### [PROBLEM]
Each line of the records that holds the word "Korumalı" should be copied out.

### [SUPPLIED RECORDS]
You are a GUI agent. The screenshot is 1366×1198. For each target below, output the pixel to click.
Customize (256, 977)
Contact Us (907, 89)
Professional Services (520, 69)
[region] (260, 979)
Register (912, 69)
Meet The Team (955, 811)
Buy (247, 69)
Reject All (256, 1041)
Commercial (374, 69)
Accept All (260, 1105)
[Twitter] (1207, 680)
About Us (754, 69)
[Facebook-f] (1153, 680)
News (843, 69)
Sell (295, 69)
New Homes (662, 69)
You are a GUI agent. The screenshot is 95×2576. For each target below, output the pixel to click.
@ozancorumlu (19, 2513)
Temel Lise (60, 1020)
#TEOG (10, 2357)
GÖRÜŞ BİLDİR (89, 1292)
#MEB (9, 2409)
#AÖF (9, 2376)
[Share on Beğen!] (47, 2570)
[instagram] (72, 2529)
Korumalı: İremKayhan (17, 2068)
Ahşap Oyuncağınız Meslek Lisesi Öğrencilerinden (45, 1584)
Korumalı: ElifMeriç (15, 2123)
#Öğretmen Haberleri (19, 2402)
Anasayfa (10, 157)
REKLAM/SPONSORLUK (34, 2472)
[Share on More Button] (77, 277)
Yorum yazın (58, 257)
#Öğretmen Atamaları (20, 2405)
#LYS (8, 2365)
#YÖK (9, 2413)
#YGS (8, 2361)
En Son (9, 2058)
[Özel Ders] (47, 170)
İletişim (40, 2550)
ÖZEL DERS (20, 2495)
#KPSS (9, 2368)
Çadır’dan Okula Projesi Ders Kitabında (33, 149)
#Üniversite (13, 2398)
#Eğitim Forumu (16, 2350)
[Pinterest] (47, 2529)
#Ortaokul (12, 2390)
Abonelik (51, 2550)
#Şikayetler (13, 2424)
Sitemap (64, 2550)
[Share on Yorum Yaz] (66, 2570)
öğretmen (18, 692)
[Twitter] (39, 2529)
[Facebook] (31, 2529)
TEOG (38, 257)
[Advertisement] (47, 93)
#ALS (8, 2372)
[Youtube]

### [WRITTEN SOLUTION]
Korumalı: İremKayhan (17, 2068)
Korumalı: ElifMeriç (15, 2123)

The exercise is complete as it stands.